Task requirements.
Your task is to transcribe, word for word, the line containing "You are a computer-use" and all lines that follow it to the end of the entries. Leave out the pictures.

Data provided.
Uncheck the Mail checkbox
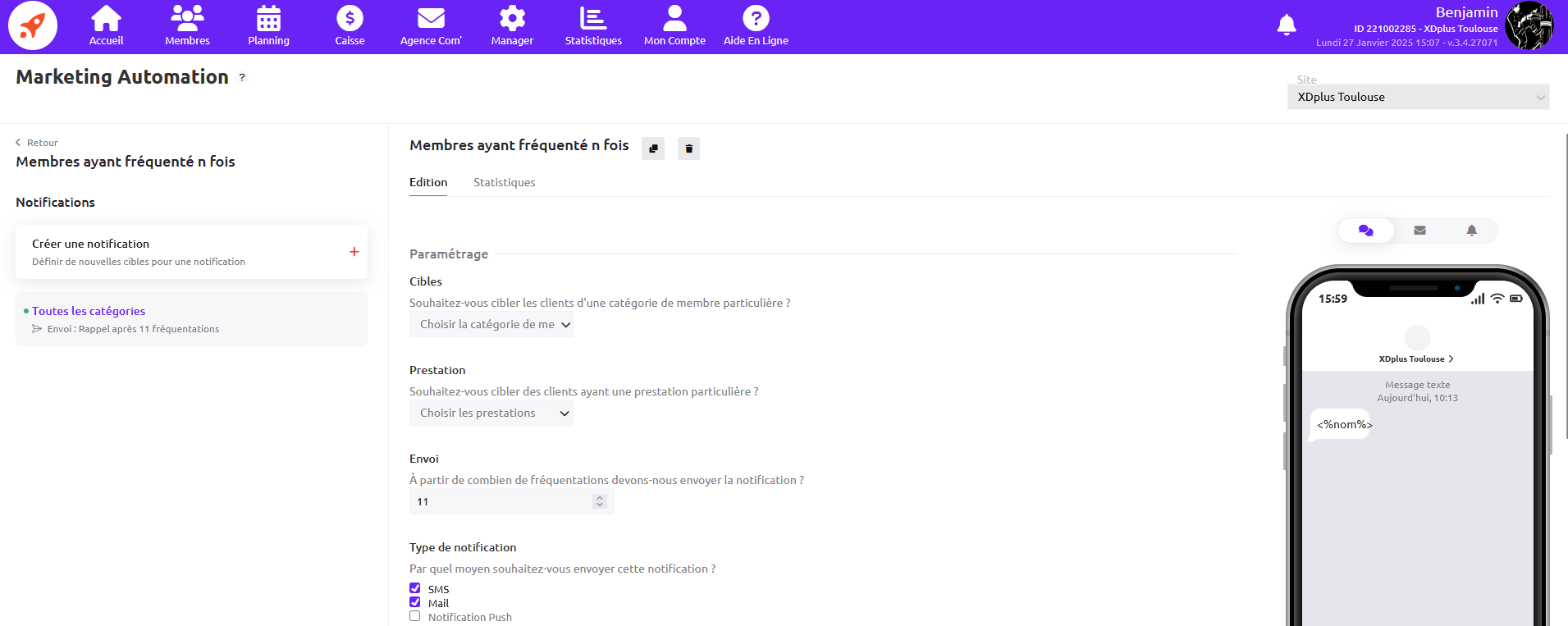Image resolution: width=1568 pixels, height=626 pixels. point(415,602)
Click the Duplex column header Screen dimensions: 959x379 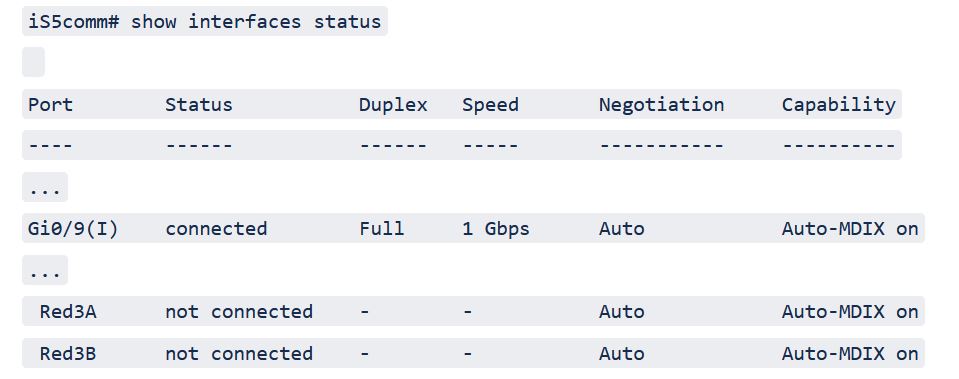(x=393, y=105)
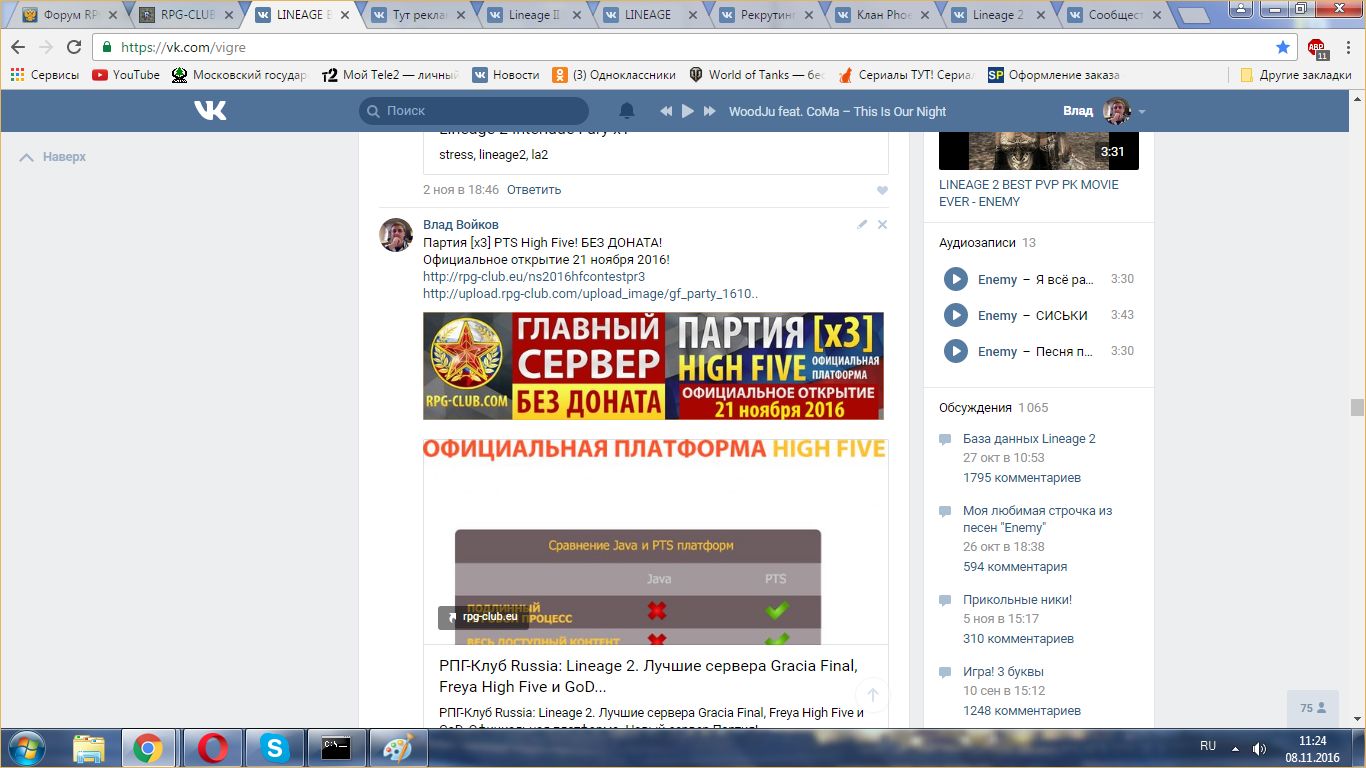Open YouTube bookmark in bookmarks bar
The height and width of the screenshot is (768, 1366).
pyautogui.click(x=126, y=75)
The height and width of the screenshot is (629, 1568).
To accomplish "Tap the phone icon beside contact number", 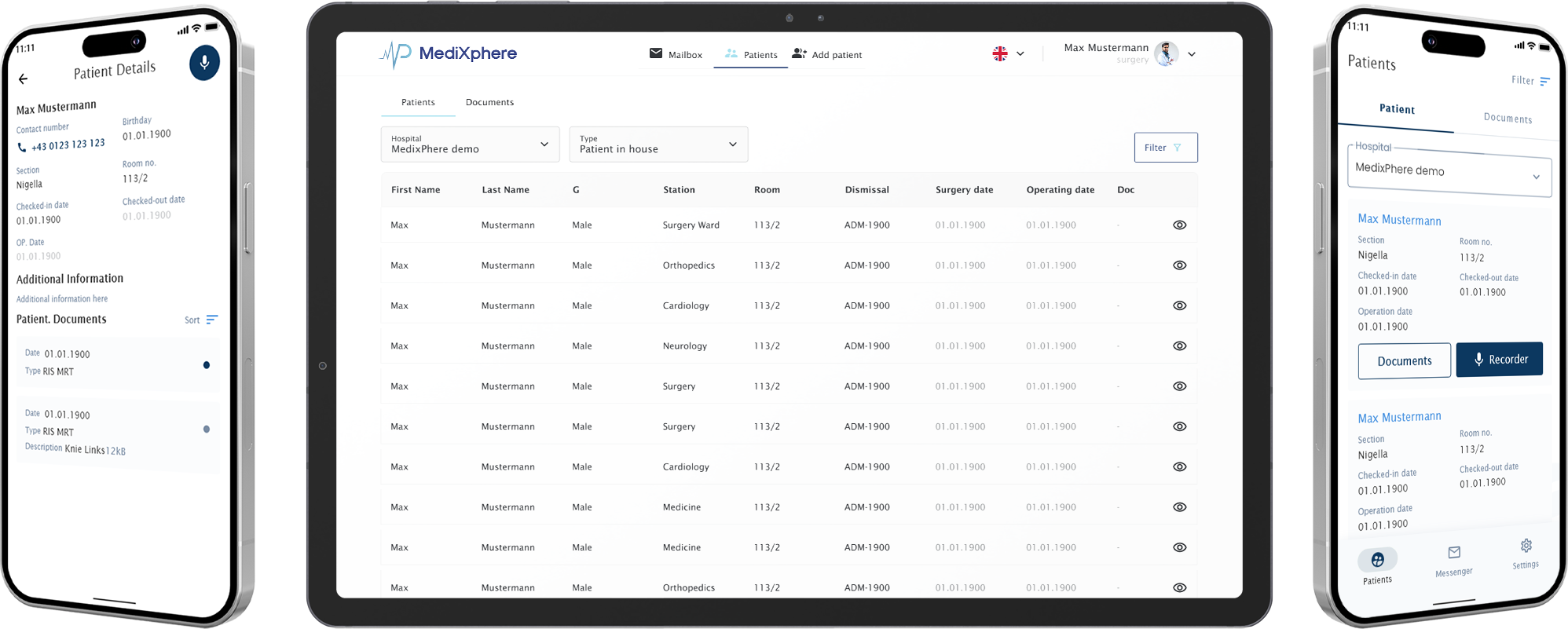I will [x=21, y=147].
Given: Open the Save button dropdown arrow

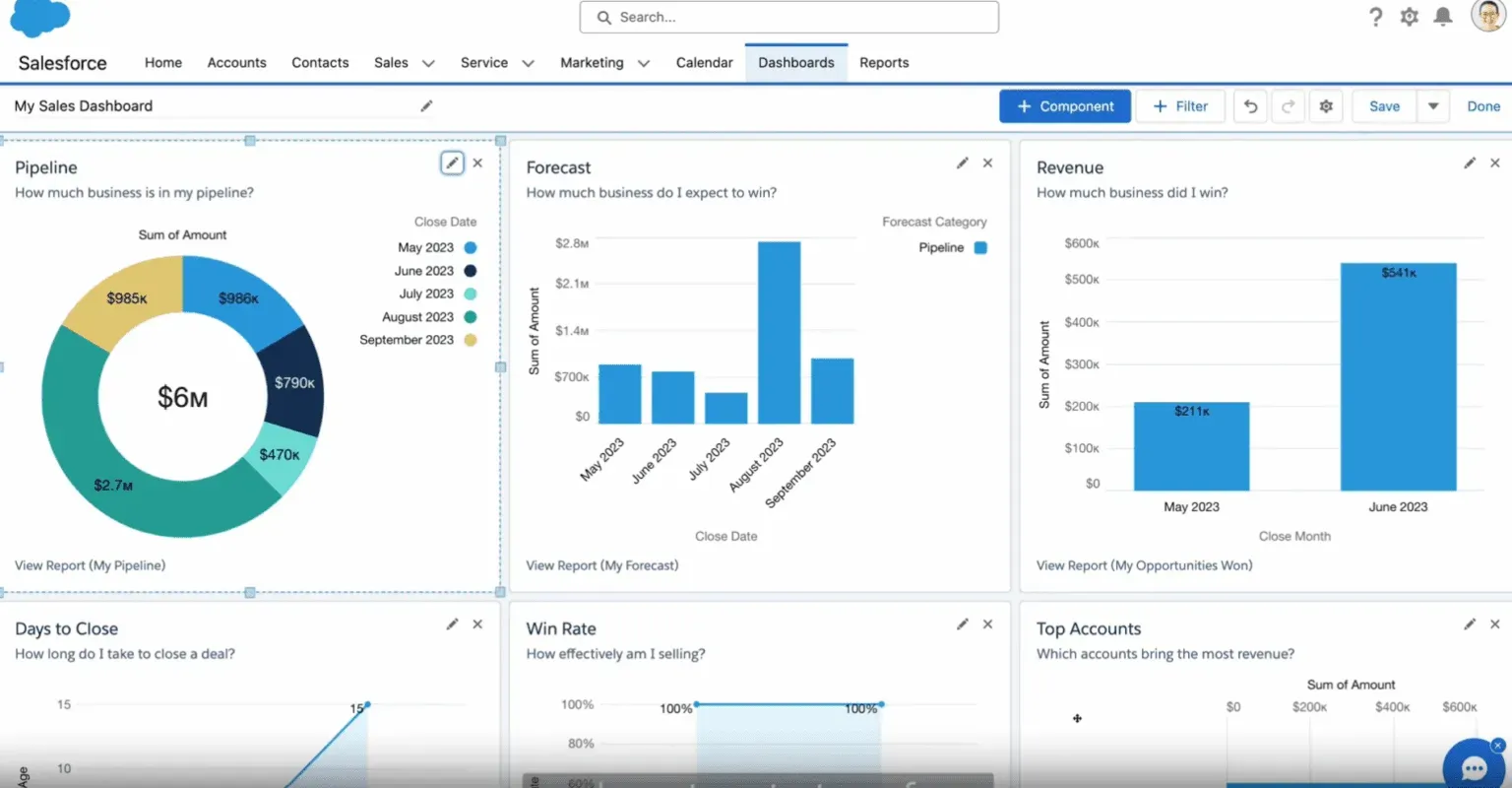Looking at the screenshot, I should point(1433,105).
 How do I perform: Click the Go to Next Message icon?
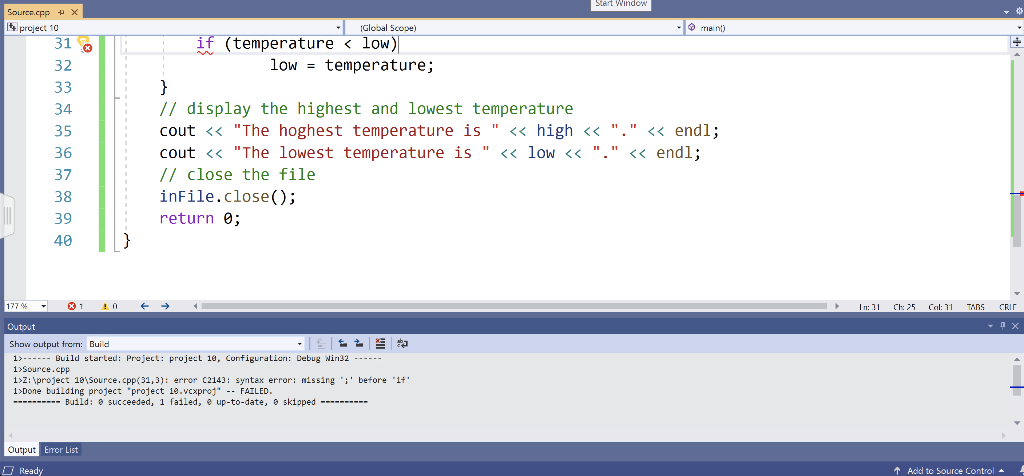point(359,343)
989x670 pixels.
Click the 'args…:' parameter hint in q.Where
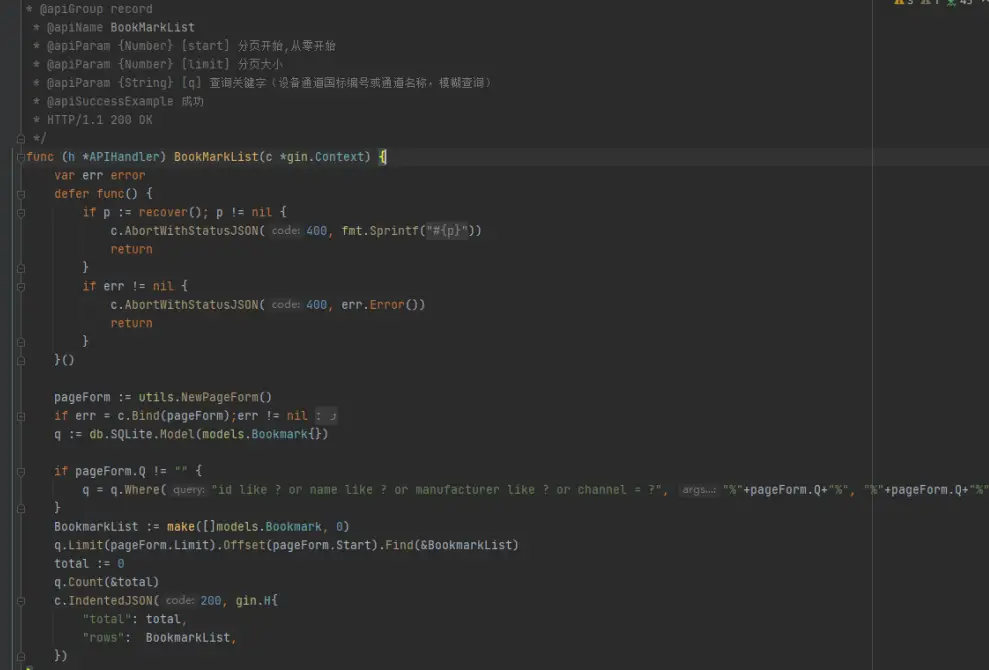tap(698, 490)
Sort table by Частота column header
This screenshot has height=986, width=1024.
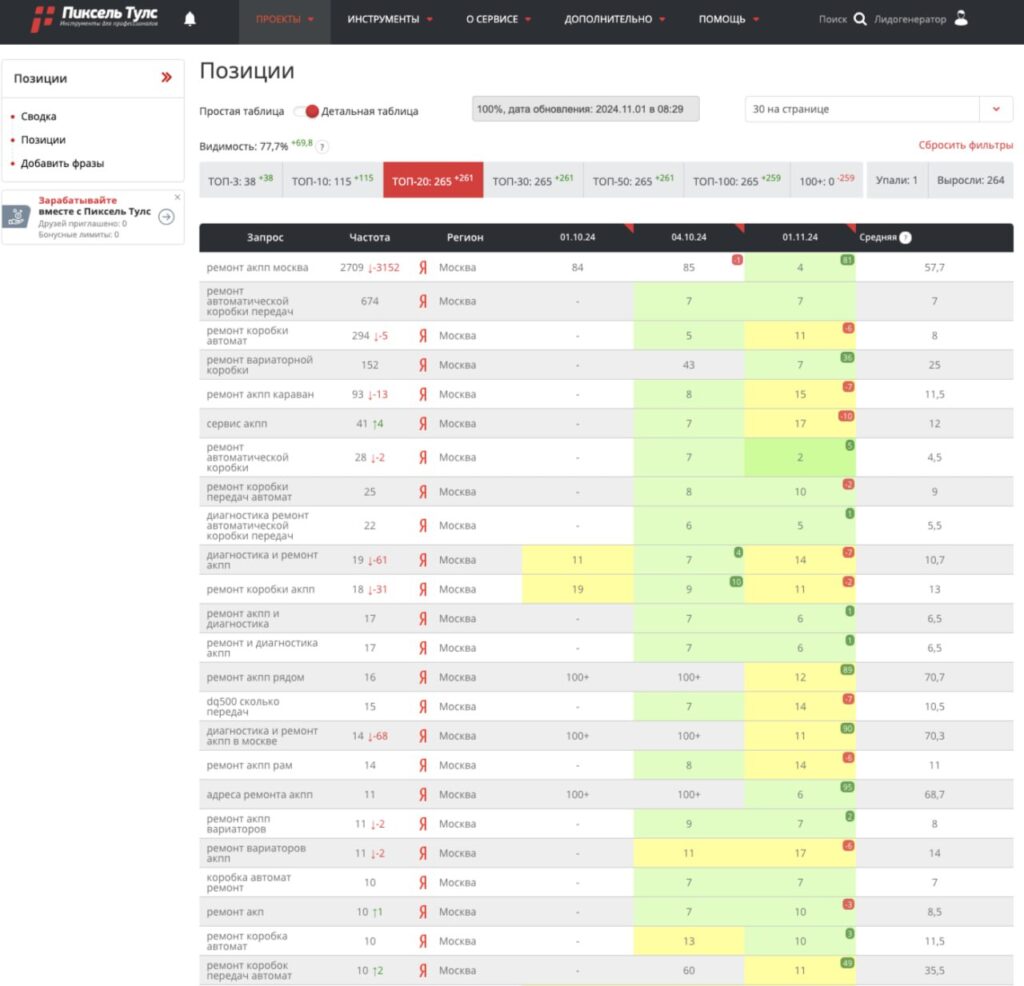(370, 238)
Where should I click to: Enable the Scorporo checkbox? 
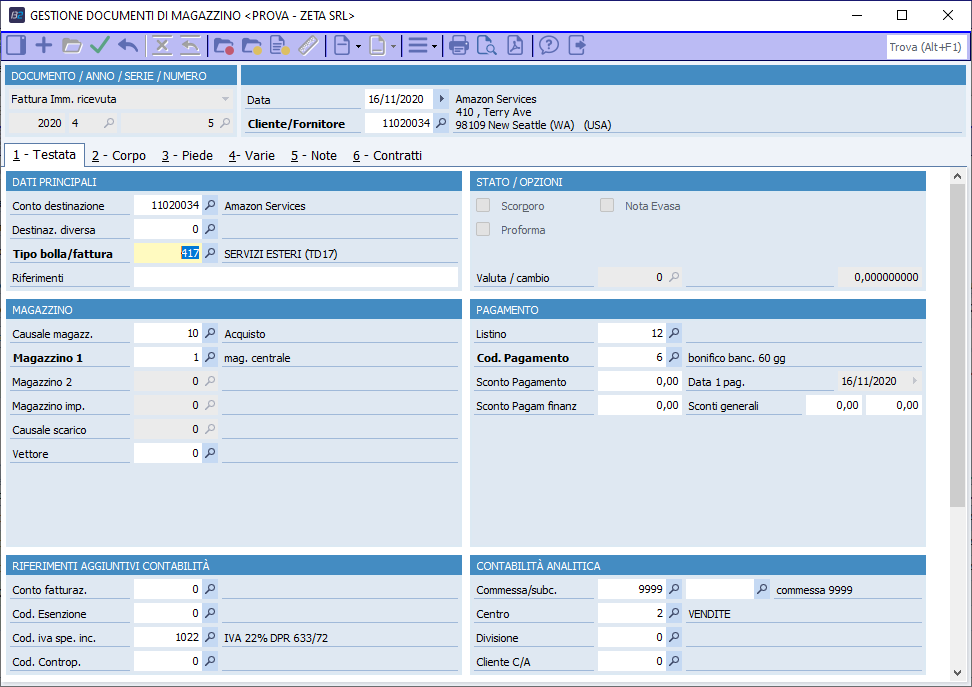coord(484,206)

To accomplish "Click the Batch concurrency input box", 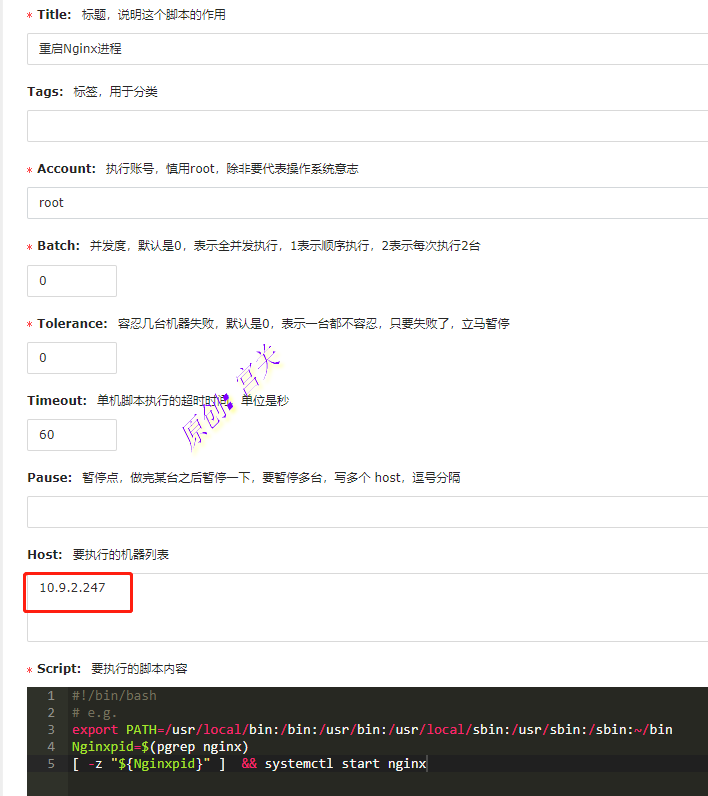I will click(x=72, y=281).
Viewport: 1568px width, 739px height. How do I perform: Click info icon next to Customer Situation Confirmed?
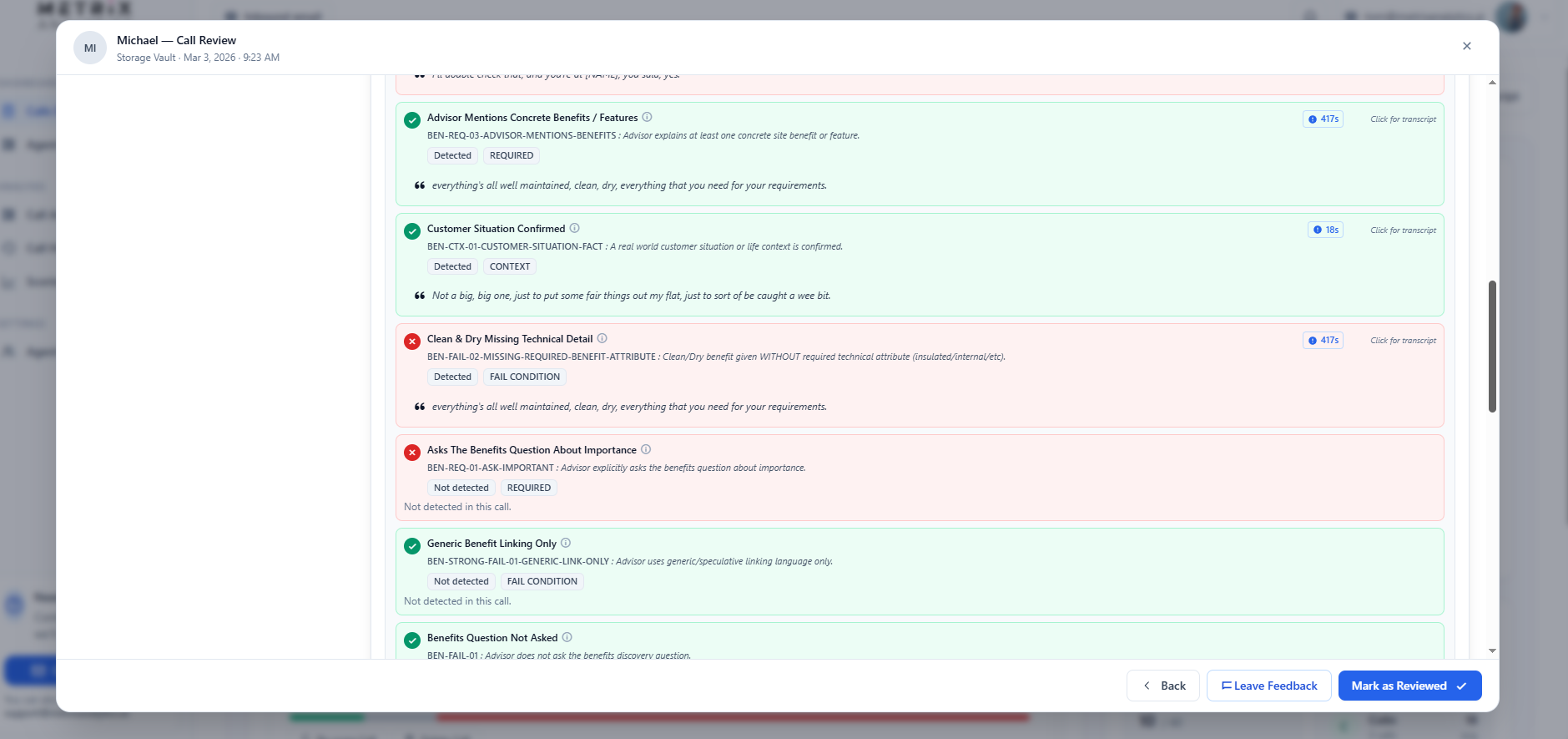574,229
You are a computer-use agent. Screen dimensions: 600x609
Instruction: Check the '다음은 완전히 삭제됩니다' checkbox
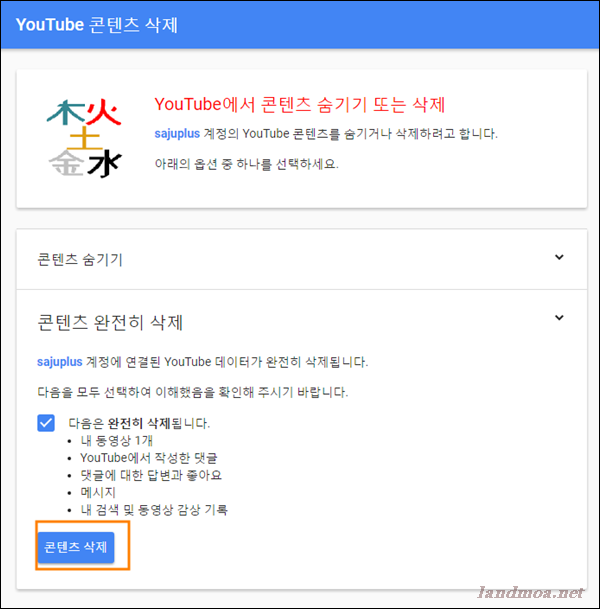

Response area.
You are a computer-use agent. Screen dimensions: 600x609
Instruction: Check the '다음은 완전히 삭제됩니다' checkbox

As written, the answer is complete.